Patellar maltracking is a common condition causing knee discomforts, tightness, and pain during walking or activity.
Patellar maltracking means that the kneecap at the front of the knee does not move in a normal straight line. This is however, a simple way of explaining this condition, as Patellar maltracking is actually due to complex bony and soft tissue interactions.
The patella refers to the kneecap bone which is at the front of the knee. In normal situations, the kneecap moves in a relatively straight up-down line as a person bends and straightens his knee.
Patellar Maltracking means that the kneecap shifts to one side instead of moving in a straight line.
The person may feel:
– discomforts and pain at the front of the knee after walking a lot, running, jumping, or doing squats
– the kneecap is loose and weak
– clicking or rubbing sensation as the knee is moved
– in more severe cases, the kneecap can dislocate and cause pain and swelling of the knee
– in some patients, the kneecap can dislocate again and again! Read about kneecap dislocation here.
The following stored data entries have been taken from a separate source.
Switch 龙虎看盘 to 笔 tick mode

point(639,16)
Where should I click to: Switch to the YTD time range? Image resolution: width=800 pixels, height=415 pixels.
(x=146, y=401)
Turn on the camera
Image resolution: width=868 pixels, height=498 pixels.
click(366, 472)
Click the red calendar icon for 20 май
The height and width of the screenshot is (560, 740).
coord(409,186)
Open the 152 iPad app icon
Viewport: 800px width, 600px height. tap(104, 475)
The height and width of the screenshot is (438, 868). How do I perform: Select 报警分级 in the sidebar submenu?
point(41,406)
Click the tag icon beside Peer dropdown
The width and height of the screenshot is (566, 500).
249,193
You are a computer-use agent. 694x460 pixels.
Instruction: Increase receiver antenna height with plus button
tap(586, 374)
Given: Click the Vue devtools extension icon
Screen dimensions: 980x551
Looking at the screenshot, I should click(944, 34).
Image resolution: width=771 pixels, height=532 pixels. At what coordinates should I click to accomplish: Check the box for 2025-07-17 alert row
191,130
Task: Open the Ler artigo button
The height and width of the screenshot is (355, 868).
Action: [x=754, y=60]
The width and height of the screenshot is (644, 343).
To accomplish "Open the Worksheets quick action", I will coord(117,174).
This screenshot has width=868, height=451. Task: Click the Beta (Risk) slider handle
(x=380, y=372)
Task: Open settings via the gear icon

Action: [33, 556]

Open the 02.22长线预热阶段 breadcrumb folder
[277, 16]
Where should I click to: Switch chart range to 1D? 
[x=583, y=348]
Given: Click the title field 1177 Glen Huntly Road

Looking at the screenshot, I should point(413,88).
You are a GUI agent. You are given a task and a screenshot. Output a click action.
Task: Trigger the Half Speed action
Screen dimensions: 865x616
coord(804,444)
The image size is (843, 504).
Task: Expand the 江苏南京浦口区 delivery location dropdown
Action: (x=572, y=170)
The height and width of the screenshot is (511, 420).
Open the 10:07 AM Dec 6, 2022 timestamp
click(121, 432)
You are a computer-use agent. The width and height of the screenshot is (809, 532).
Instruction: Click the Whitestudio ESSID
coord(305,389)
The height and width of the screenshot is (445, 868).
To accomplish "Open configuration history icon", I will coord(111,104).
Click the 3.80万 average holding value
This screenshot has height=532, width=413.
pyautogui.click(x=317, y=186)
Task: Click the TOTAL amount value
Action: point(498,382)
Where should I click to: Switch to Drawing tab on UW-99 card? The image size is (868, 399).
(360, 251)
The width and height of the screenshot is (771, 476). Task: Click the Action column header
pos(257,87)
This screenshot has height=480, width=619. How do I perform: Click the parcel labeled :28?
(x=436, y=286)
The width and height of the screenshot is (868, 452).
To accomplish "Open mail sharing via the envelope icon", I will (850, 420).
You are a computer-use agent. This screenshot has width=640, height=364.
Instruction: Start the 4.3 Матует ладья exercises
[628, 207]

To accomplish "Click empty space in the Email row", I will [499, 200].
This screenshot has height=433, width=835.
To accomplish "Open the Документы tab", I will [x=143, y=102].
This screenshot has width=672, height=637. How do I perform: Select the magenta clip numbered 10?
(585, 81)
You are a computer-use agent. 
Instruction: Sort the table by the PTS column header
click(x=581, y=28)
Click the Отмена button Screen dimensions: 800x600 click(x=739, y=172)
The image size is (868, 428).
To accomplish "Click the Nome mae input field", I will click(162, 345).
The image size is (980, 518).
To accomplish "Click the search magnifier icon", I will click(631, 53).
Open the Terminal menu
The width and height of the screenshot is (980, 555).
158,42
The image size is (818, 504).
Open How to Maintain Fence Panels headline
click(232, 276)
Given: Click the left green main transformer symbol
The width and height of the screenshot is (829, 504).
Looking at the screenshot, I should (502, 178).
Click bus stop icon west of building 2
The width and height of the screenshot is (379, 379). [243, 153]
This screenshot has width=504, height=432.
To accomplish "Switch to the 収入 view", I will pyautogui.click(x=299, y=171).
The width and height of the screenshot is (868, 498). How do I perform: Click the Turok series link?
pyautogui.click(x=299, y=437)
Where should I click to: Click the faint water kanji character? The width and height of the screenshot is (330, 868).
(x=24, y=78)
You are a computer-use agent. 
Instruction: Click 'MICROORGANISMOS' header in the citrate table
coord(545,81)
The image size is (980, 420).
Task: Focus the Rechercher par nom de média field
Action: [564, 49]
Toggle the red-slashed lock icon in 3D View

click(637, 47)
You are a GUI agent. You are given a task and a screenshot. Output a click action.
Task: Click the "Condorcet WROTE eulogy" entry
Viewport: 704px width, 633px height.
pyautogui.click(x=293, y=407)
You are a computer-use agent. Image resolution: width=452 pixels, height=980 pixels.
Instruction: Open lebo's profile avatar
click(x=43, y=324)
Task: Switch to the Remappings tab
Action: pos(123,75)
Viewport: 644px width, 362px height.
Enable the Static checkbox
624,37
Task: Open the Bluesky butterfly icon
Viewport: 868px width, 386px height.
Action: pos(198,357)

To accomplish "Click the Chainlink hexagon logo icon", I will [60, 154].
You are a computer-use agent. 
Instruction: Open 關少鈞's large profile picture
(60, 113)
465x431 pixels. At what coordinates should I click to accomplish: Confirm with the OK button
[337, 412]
As mentioned, maltracking actually arises from a complex interaction of bony and soft tissue factors. Soft tissue factors that produce maltracking may be:
– looseness of knee joint ligaments
– tightness of Ilio-Tibial band
– weak quadriceps muscles
Bony factors may include:
– trochlear dysplasia
– excessive femoral anteversion
– lateralisation of the tibial tubercle
In short, many of these are complex structural factors that a person may be born with.
Maltracking can cause persistent knee pain and cartilage damage in the long run if it is not treated. The abnormal movement of the kneecap causes altered loading forces on the kneecap cartilage that may cause cartilage damage and arthritis in the long run.
You will need to have your knee assessed by an Orthopaedic specialist experienced in such issues to diagnose and understand your condition. An MRI scan is a useful adjunct to understanding the condition, but is not the main way by which maltracking is diagnosed. This is because maltracking is a dynamic condition that occurs with movement, whereas MRI is a scan of a static knee.
If it is an issue of weak muscles or loose medial ligaments, Physiotherapy may improve the condition. Sometimes, oral cartilage supplements are added if there is already some damage to the cartilage due to long-standing maltracking. A patellar knee brace may help reduce symptoms during sports or exercise.
If it is an issue of tight ilio-tibial band that is not responsive to physiotherapy, Arthroscopic (Key-Hole) surgery will treat the condition definitively. If it is underlying bony factors that lead to maltracking, surgical intervention may also be considered.